Will Obama Restore the U.S. Ambassador in Damascus?
Israel gets an ultimatum; Syria gets an ambassador.
9:51 AM, Mar 21, 2010 • By JOHN NOONAN
In 2005, Syria's Ba'athist dictatorship was accused of supporting the assainination of Rafik Hariri, who was then the prime minister of Lebanon. Hariri's death sparked an internal anti-Syrian uprising in Lebanon--the Cedar revolution--which was both supported vocally by the Bush administration and tangibly when the State Department yanked its ambassador from Damascus.
Now the Obama administration wants to send the State Department back, claiming that U.S. foreign policy objectives would be better served by restoring normal diplomatic relations with Damascus. Both the White House and congressional allies are talking up the qualifications of Robert Ford, Obama's pick for a potential Syrian posting. Ford is a long time State Department veteran who served as ambassador to Algeria and more recently deputy chief of the U.S. mission in Iraq -- neither easy diplomatic postings.
But the debate isn't about Ford's qualifications. Syria's brutal Ba'athist regime is a habitual human rights offender with multiple priors -- and a fanatical enemy of the United States.
1) Damascus purposefully sustains regional destabilization. Syria's alliance with Iran has heightened tensions with other Arab powers like Saudi Arabia and Egypt, as well as contributed to a constant cycle of war in southern Lebanon and Israel's northern flank. Syrian ports are critical logistical nodes for Hezbollah and, to an extent, Hamas in Gaza. They provide short range rockets to both terror groups, which are used unmercifully on Israeli towns and villages. It should be noted that this is far more harmful to the Israeli-Palestinian peace process than building a couple of housing units in Jerusalem, which earned the Netanyahu government the stiffest of rebukes from the White House and an ultimatum from Foggy Bottom.
2) Syria is an avowed enemy of America's regional democratic allies. An official state sponsor of terrorism since the State Department released the list in 1979, the regime actively works to undermine the freely elected government in Iraq (largely in the form of pushing foreign fighters across the Syrian-Iraqi border) and exports violence by proxy into neighboring Lebanon and Israel.
3) They're brutal. Bashar al-Assad's one party regime uses torture to suppress internal dissent and individual liberties. Assad's security forces have nearly unlimited power, rendering basic freedoms practically non-existent. Freedom House, an international political rights watchdog, has frequently ranked Damascus at the bottom of their human rights and civil liberties index. Last year, they included Syria in their "Worst of the Worst" section, dedicated --as the name implies-- to the world's most heinous totalitarian regimes.
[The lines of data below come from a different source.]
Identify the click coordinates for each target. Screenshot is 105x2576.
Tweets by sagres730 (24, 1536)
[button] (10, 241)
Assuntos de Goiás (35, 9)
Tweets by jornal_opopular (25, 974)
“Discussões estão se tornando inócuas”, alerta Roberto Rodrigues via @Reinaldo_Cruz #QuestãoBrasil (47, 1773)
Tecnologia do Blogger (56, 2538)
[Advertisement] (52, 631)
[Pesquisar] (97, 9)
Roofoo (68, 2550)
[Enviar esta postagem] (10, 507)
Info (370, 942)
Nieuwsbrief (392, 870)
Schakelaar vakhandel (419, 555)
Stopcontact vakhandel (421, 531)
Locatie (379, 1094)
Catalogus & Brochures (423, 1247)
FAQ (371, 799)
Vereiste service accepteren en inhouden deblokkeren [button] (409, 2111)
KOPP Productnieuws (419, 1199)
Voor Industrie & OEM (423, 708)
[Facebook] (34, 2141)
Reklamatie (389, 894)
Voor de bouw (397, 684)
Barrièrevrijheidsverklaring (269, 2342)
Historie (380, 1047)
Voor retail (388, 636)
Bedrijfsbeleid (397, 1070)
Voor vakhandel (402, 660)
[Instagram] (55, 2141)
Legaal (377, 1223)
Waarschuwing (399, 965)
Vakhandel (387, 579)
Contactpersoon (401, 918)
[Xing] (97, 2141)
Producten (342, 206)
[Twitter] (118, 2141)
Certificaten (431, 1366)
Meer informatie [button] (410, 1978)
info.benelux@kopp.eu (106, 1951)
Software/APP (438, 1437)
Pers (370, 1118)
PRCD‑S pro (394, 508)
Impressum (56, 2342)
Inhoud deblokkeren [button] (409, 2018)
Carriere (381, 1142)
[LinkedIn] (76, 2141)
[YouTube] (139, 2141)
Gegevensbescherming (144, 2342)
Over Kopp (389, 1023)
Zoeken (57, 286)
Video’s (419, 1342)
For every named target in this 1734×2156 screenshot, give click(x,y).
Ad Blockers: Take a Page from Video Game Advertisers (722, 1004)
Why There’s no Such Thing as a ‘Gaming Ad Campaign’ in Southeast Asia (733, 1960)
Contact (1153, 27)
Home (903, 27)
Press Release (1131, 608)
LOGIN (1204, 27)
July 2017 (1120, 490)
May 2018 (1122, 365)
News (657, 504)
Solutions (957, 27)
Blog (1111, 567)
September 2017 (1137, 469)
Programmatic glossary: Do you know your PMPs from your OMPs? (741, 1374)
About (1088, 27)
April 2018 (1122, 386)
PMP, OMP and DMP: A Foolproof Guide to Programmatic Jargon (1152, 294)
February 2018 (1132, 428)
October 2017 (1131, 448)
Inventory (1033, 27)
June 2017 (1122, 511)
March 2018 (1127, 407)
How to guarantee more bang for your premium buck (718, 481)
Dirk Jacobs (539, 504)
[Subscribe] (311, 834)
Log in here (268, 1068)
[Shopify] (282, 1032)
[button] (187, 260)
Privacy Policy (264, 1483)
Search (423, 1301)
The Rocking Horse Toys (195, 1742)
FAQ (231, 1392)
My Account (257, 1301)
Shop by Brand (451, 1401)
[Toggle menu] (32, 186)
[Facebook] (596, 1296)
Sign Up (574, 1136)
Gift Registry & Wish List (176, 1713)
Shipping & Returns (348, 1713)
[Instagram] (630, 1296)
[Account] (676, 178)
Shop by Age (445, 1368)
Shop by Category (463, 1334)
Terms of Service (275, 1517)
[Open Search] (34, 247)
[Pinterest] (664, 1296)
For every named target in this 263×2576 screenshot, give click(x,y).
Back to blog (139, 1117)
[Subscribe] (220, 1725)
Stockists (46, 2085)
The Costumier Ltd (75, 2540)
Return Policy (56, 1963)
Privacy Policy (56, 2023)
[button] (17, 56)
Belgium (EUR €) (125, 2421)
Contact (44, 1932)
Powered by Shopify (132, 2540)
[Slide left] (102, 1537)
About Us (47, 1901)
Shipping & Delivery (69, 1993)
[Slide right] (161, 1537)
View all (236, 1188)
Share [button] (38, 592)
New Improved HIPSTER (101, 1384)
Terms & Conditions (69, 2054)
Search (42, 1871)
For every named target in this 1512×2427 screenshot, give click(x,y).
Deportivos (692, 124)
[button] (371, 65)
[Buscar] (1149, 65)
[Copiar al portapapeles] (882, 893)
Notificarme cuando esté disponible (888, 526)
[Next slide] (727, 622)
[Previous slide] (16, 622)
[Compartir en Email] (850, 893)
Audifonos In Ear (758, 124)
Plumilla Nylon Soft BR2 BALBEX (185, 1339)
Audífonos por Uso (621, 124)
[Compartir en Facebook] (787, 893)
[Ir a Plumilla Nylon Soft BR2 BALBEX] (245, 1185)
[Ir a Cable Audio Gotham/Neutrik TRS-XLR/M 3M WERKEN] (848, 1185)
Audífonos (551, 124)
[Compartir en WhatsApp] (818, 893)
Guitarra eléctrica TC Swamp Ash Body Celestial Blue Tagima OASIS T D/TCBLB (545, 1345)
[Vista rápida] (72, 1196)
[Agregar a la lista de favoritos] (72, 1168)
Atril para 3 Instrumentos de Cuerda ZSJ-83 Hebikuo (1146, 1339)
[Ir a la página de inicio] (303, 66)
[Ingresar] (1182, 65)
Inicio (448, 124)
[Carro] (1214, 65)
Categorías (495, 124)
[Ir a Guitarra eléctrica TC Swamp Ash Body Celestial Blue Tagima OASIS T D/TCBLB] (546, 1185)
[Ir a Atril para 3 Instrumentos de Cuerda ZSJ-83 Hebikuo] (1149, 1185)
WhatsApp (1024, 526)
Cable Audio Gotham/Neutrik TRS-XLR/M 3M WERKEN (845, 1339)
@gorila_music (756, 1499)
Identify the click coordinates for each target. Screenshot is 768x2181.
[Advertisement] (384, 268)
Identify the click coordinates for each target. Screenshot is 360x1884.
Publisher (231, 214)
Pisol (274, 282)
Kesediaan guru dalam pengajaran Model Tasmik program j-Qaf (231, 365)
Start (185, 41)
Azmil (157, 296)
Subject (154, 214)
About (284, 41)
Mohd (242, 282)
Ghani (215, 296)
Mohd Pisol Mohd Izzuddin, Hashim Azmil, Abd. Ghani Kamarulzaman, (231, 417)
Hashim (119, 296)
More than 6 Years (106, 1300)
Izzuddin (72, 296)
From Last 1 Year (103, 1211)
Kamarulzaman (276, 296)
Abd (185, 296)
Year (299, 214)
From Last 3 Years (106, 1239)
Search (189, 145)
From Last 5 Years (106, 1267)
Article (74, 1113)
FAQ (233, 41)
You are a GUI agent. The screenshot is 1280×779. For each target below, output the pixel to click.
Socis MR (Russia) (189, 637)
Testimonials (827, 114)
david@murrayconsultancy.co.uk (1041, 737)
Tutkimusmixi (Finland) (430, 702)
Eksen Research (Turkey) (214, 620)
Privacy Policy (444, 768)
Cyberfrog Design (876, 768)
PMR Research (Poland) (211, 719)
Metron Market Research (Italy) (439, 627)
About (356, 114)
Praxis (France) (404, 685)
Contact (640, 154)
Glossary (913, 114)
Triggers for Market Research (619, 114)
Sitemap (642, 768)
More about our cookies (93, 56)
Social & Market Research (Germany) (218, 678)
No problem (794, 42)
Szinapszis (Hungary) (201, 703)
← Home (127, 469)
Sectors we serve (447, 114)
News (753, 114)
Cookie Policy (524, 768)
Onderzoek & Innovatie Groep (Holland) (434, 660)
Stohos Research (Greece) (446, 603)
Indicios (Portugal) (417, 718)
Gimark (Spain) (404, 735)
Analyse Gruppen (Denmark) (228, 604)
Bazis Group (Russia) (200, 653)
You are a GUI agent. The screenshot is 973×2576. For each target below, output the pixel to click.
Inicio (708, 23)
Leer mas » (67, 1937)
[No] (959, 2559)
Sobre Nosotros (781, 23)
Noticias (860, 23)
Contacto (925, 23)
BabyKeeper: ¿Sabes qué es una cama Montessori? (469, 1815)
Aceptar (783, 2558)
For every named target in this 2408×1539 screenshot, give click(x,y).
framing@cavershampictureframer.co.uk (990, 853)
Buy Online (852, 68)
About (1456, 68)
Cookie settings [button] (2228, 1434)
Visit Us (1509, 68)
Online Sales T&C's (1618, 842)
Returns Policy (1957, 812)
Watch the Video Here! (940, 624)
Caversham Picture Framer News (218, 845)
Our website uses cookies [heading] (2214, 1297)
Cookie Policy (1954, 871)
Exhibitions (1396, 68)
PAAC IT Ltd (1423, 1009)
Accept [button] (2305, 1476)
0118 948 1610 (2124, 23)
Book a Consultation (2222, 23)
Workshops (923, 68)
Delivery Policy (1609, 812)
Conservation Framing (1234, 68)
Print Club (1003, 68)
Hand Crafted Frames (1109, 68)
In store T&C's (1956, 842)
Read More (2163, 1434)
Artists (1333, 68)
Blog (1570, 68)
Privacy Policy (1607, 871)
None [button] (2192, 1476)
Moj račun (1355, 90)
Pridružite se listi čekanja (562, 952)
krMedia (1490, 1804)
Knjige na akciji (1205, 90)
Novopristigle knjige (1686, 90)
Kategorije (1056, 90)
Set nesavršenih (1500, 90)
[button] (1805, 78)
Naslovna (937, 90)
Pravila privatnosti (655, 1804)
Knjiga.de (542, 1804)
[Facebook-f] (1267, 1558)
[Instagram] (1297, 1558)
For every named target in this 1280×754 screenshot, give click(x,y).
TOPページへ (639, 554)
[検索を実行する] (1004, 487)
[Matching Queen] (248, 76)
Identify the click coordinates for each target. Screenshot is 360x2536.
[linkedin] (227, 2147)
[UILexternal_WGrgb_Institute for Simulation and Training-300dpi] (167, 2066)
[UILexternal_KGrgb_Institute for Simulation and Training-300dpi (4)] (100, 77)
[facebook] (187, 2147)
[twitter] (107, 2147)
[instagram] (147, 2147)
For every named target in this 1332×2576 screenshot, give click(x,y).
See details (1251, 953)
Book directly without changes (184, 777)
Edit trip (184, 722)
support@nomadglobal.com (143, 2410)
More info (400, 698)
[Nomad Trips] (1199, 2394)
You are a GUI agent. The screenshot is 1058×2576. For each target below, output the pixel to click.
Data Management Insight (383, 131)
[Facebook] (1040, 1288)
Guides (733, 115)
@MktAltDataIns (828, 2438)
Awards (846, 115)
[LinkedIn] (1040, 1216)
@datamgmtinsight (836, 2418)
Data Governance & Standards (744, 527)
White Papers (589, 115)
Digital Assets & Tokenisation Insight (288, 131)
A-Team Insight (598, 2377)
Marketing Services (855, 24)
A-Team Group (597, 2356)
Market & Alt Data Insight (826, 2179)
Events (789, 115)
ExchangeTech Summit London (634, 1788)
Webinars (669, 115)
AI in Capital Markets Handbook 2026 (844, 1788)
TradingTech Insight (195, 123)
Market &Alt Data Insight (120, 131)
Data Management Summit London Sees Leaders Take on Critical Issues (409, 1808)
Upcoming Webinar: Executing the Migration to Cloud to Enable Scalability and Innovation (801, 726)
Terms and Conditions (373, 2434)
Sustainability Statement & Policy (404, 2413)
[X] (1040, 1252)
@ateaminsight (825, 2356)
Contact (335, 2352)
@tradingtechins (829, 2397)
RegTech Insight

Syria doesn't deserve to be recognized or rewarded with an ambassadorial presence -- at least, not until lawmakers and diplomats see tangible evidence of the positive liberalization trend that was promised by Bashar al-Assad when he assumed power in 2000. The State Department needs to articulate clearly what foreign policy objectives they expect to be served by redeploying an ambassador to Damascus, but--more importantly--Syria must prove to the world that they are capable of rational action and discourse. That means immediately and unconditionally terminating support of the Iraqi insurgency, as well as publicly renouncing violence against their democratic neighbors. Then and only then should President Obama consider inviting Syria back to the community of responsible nations.